**Exercise details:** Which lines in the items below contain the word "dropdown"? Copy each such line in full.

**Material provided:**

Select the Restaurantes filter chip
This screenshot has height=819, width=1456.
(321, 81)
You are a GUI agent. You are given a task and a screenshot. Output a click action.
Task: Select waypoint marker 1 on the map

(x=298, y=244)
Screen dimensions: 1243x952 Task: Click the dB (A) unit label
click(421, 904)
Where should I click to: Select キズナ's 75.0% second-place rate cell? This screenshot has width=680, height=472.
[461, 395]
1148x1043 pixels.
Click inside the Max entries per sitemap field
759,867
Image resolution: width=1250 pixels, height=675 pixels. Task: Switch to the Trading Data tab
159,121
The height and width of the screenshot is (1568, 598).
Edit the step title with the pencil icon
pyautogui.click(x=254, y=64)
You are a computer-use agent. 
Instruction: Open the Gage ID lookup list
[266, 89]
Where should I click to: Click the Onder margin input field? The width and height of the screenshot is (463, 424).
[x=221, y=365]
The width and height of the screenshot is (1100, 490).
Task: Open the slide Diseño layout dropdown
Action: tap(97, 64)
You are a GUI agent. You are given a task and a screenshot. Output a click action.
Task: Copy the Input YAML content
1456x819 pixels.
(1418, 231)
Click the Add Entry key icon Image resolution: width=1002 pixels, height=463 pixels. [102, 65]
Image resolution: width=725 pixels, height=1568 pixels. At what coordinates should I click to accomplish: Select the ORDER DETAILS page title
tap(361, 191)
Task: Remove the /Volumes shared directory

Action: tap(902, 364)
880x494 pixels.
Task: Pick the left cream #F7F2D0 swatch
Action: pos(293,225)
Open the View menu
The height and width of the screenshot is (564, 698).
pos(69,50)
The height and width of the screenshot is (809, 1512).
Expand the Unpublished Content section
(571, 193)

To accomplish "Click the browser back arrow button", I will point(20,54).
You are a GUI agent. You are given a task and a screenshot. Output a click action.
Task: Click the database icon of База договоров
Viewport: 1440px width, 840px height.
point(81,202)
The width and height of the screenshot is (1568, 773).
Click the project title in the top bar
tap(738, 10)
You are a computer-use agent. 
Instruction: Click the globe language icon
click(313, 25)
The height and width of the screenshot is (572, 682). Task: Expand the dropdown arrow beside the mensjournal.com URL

**Result of the task:**
Task: Open the slide Diseño layout dropdown
The height and width of the screenshot is (572, 682). Task: Expand the dropdown arrow beside the mensjournal.com URL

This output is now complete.